__Brief__
Continue the passage about dirty bombs from its last sentence.

++++ Provided passage ++++

In November 1995, Chechen rebels - the Al-Queda supported Islamic militants who we are fighting, right now, in Afghanistan - placed bomb containing 30 pounds of radioactive cesium in a Moscow park. (I have yet to find any definitive details, but for some reason this weapon was not detonated). Other reports, which I consider credible but which I cannot confirm, indicate that a second weapon was intercepted at the Israeli boarder.

How hard is it to build? If you have the components on hand, it's no harder to build then the truck bombs used by Al Queda to attack our embassies in Africa, the Khobar towers in Saudi Arabia, the World Trade Center in '92, and the boat bomb used against the USS Cole in Yemen. They seem to be pretty good at it.


A cobalt bomb is no fucking joke, either, assuming you could stay alive long enough to build it. Have a look at what you can do with a single bar:

Dr. Kelly offered a case study of what might happen if a dirty bomb containing a cobalt food irradiation bar exploded at the southern tip of Manhattan on a day with a light wind blowing toward the northeast. He calculated that Manhattan as far north as Central Park would be contaminated at levels similar to those in the permanently closed zone around the Chernobyl power plant. Manhattan would have to be abandoned for decades, Dr. Kelly said.

++++ Source material ++++

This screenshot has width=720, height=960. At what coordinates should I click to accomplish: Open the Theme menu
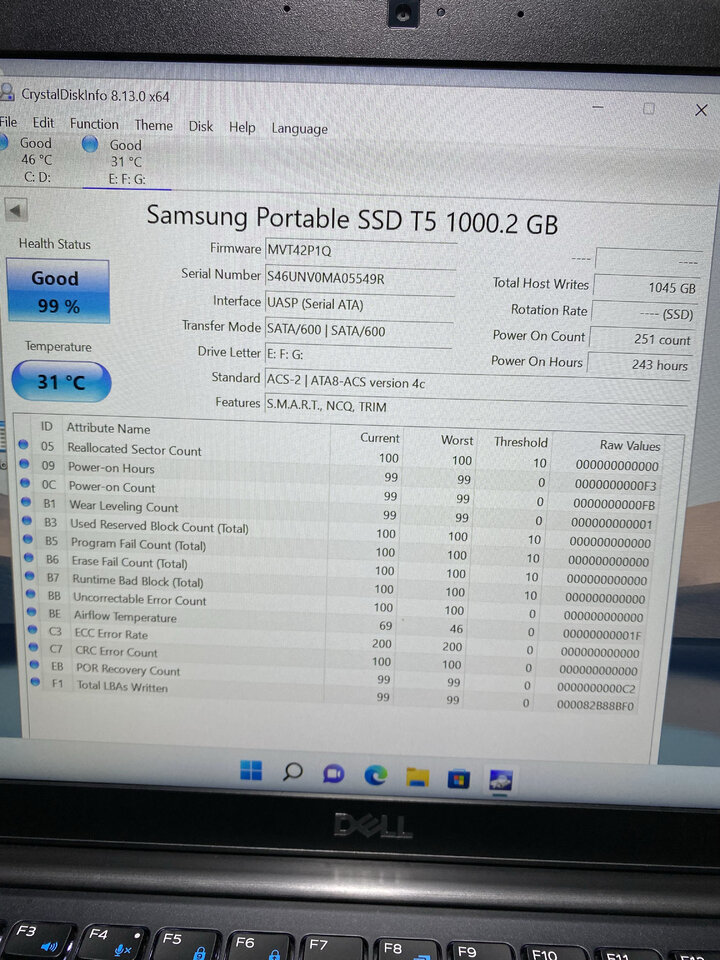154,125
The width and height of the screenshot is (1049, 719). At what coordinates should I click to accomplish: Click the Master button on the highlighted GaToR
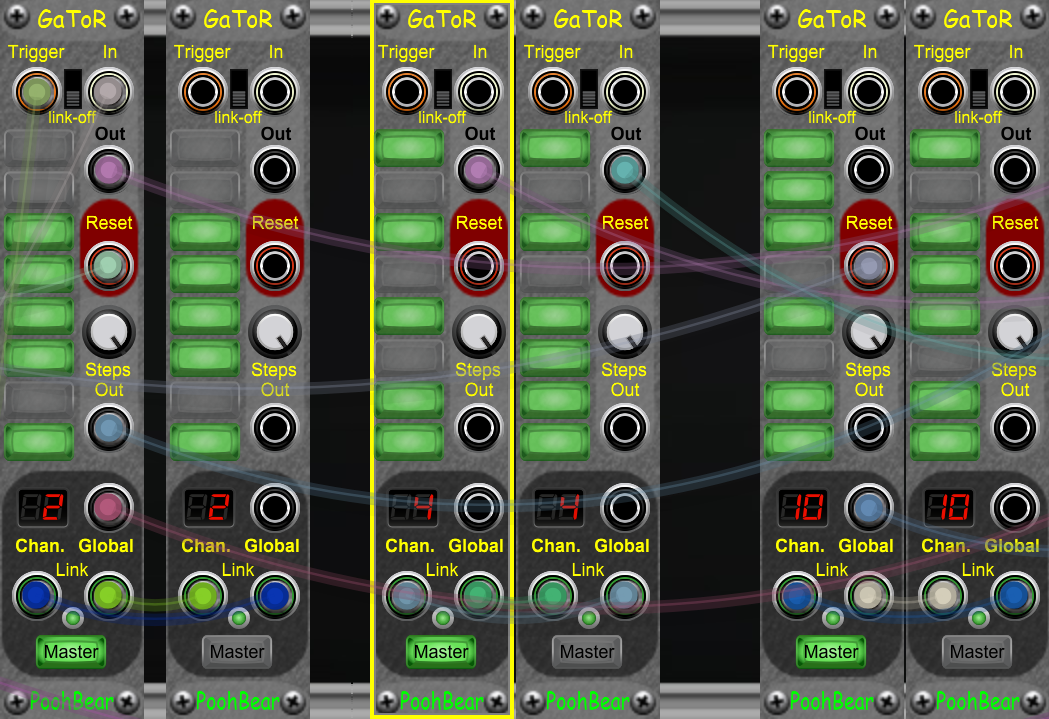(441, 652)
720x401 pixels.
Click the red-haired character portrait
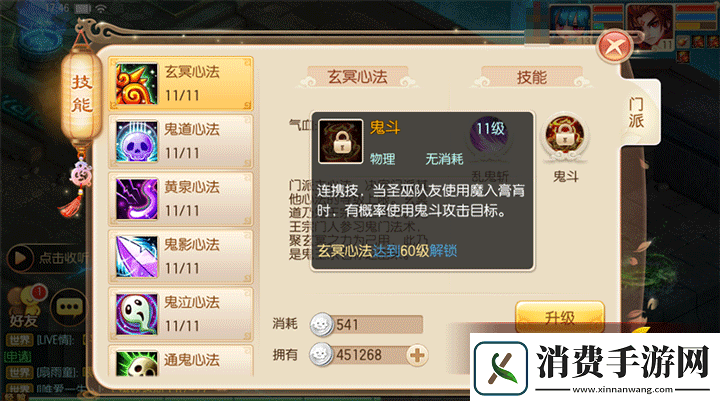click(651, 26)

++++

__Result__
"An individual physically handling an unshielded single source rod would receive a lethal (death within weeks) dose in about a minute, and an incapacitating dose (immediately deadly) in about 20 minutes," said an e-mail statement from Neil A. Sheehan, a spokesman for the Nuclear Regulatory Commission, which licenses businesses using the materials.


Large bombs are big problem, but they require real effort to build and deploy. Small bombs are incredibly easy to use, and far more dangerous.

Imagine if you were a bad guy, issued a few sticks of dynamite and a half-pound of something that won't kill you right away, maybe even something quite mild like depleted uranium. Your task is to contaminate a major airport, or a hospital, or a subway station so that it can't be used for months. How hard would it be? You probably won't kill anyone (or even yourself) but you can disable the building for months with something so small you can carry it in by hand.

Half a dozen guys could shut down the entire airline system by taking out the hubs, or displace thousands of critically-ill patients, or shut off the power to millions of people. If you think this unlikely, remember that 20 guys did something far more difficult on September eleventh. I find this sort of attack so likely, so easy and so productive that I'm shocked that we haven't seen it yet. I'd bet money that we will.


Prevention and detection? Don't count on it.

Highly radioactive substances are easy to spot, if you are looking for them, and I'd be happy to agree that nobody is going to slip a cesium bar past a customs agent. However, we have thousands of miles of unguarded coastline, and thousand of marinas and docks from which any pleasure craft can venture out to sea and return after a brief visit with another vessel. Load your material into a truck and drive. Maybe you might pass one of our new radiation detectors, and maybe a cop will show up a half-hour later and have a look around. If anyone tells you that we have any chance of actually stopping such a shipment in-transit, they are lying to you.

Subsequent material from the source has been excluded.